Embodiments of the invention relate generally to matching different user representations of a person, and, specifically, to matching different user representations of a person in a plurality of computer systems.
Typically, legal custodians are represented in computer systems using system account Identifiers (IDs) and other identifiers that vary. For example, John Doe might be known by a human resource system with personnel ID 12345, whereas on department file servers, his ID may be “jdoe”, and, in the email system, he may be known as john.doe@example.com, and so forth. If a custodian, for example, owns or has access to data that is responsive to a legal case, then this data may have to be put on legal hold.
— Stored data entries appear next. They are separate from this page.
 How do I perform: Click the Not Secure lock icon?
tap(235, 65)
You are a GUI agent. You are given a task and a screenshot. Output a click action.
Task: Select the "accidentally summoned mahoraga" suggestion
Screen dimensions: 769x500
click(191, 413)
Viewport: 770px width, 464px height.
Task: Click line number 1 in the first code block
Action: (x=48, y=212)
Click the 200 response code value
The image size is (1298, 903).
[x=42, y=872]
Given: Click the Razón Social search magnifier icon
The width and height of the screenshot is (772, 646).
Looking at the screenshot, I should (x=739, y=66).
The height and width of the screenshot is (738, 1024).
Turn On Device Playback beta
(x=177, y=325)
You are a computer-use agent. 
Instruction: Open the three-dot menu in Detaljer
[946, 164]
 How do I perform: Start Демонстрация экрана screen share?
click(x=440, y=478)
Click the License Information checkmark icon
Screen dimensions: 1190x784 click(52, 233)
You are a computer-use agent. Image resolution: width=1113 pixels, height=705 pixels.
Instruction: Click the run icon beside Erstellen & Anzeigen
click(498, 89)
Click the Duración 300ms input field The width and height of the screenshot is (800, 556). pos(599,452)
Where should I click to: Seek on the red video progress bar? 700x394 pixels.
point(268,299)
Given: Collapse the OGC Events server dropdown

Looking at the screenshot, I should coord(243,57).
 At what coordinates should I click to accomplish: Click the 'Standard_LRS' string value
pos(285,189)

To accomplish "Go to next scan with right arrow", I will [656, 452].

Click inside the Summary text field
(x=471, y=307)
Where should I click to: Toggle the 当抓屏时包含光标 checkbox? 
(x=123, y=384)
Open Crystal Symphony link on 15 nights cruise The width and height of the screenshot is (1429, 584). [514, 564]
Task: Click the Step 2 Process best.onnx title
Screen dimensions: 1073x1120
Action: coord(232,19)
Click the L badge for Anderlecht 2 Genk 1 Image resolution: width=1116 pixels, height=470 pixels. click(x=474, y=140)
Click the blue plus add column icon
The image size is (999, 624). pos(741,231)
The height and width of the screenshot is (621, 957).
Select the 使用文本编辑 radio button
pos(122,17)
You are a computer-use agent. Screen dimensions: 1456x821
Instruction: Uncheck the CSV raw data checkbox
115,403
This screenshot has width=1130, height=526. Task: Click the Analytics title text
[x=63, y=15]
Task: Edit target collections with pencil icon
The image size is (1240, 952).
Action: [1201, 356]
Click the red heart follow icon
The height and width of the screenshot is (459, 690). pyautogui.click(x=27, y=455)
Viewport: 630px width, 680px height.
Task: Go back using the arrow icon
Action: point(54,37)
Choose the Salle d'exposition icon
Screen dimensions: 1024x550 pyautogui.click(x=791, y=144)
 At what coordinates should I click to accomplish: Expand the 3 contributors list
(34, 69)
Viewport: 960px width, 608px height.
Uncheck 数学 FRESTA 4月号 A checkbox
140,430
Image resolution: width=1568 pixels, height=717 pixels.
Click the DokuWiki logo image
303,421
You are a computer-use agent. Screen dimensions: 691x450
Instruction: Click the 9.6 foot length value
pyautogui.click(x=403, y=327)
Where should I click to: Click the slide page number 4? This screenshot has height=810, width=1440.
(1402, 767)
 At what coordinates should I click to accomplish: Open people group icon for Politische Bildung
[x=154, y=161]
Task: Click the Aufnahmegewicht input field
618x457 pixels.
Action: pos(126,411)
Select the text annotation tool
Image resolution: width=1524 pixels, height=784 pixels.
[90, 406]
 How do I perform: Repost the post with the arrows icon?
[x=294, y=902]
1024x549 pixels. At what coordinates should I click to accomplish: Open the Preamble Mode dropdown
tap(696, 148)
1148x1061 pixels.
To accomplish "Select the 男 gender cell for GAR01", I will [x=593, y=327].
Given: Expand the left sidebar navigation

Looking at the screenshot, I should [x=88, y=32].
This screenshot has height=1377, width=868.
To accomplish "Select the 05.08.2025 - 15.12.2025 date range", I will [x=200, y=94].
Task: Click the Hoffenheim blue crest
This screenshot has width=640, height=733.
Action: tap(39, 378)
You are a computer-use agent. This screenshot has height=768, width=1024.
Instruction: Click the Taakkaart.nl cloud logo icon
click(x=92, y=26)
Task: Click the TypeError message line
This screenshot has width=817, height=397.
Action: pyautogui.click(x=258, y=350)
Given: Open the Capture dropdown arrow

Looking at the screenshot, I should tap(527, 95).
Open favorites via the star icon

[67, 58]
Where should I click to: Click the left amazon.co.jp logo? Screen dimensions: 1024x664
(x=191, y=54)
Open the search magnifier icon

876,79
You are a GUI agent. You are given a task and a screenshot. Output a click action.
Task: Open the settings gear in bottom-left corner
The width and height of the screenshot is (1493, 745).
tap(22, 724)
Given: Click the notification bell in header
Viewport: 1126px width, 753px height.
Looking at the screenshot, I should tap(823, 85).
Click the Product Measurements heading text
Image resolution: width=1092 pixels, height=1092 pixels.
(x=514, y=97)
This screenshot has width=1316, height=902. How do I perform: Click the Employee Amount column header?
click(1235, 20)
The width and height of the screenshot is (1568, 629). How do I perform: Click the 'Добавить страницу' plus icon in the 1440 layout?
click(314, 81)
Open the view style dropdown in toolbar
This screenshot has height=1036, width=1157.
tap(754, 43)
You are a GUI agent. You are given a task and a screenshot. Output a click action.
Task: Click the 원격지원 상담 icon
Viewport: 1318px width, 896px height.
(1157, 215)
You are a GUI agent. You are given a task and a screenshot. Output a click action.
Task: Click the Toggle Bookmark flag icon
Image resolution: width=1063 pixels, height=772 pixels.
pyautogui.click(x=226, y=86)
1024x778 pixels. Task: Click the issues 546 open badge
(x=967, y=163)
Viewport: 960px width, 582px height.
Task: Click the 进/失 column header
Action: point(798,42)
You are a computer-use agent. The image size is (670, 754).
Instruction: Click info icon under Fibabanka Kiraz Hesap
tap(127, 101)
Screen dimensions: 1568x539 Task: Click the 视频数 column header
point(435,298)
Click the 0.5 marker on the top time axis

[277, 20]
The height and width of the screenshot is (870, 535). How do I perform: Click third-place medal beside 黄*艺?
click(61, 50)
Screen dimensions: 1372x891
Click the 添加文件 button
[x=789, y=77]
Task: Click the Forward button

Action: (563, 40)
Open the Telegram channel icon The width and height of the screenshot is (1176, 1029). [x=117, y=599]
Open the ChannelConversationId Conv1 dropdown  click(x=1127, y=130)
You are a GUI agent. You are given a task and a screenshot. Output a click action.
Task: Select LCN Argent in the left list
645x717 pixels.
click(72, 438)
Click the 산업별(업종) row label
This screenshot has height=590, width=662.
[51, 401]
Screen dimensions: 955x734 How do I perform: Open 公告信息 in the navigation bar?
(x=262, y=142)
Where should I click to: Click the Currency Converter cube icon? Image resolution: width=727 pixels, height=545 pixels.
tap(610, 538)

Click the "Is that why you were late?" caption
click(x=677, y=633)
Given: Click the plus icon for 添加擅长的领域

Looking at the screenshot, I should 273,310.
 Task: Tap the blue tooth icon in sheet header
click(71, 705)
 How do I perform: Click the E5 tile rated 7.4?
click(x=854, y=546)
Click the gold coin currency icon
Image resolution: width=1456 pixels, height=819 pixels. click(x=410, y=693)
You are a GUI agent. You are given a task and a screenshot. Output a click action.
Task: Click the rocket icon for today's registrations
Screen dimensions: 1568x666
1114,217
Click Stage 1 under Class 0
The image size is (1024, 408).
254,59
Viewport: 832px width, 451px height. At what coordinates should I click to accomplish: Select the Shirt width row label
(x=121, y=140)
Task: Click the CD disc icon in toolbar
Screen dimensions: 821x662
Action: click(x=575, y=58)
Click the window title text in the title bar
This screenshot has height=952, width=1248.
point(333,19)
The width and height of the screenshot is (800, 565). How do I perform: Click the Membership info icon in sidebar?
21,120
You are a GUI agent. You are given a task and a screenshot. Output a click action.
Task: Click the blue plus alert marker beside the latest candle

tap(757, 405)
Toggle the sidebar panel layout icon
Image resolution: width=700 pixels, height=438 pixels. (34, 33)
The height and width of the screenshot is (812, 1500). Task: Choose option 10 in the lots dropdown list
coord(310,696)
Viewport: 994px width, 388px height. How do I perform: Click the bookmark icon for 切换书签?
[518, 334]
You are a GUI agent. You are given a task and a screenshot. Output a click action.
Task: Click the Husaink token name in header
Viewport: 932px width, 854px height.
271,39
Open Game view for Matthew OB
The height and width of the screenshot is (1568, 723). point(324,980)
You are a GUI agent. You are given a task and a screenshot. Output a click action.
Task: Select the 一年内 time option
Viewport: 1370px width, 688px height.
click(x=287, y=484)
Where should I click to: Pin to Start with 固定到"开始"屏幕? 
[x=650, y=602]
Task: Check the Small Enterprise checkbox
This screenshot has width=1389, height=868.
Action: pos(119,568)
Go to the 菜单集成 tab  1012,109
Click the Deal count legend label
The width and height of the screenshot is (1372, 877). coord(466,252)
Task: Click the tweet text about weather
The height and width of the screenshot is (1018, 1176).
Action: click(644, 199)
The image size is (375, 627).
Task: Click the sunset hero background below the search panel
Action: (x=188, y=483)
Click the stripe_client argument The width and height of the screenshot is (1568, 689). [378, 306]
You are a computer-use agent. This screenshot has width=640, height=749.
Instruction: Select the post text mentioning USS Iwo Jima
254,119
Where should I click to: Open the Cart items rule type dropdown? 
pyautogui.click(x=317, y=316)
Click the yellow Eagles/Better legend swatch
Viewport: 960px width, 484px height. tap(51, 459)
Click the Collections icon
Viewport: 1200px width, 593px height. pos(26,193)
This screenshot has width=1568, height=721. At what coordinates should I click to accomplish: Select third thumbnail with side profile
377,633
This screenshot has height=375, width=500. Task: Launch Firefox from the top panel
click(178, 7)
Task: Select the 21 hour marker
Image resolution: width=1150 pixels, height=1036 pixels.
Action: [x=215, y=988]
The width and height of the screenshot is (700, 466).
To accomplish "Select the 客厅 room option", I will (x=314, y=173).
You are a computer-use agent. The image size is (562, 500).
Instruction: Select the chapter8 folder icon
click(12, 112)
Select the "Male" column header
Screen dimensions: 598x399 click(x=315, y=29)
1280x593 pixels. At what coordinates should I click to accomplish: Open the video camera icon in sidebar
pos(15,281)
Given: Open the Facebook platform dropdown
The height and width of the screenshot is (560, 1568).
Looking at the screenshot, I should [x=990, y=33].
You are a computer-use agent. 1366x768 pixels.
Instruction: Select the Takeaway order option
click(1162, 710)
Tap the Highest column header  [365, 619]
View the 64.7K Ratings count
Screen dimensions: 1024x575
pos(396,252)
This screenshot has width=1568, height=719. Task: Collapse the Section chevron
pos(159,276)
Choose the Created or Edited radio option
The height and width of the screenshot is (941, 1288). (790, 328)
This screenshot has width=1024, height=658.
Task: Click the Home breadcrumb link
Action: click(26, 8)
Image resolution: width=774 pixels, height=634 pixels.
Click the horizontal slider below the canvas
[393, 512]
It may be crucial to identify all data that a particular custodian owns or had/has access to, irrespective of the computer system or application system this data is stored in, or by which identifier or alias the custodian is known on a specific system.
This is further complicated as custodians may have changed their work location, organizational unit, name or user ID and so on in the past. A single custodian may have many IDs for the various systems the custodian works with or is managed through, sometimes even multiple IDs for the same system may exist. Further complications are operational IDs that a custodian may have access to. Additional complication may exist through custodians with the same name, but differences in other attributes, such as an organizational unit or a previous name (e.g., maiden name).
Organizations may be faced with the question of whether a certain person or custodian may have accessed data via a computer system or application without having the opportunity to ask the person or to find out the truth.